From the entries below, extract every line that contains the string "click".

(Collected data entries)
* * *
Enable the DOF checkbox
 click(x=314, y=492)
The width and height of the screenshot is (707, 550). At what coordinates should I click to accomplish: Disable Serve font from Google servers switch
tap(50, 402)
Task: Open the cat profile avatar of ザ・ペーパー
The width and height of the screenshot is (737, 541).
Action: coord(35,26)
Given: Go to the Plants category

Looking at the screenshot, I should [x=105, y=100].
* * *
> **Final result**
 click(x=314, y=492)
The width and height of the screenshot is (707, 550). At what coordinates should I click to accomplish: Disable Serve font from Google servers switch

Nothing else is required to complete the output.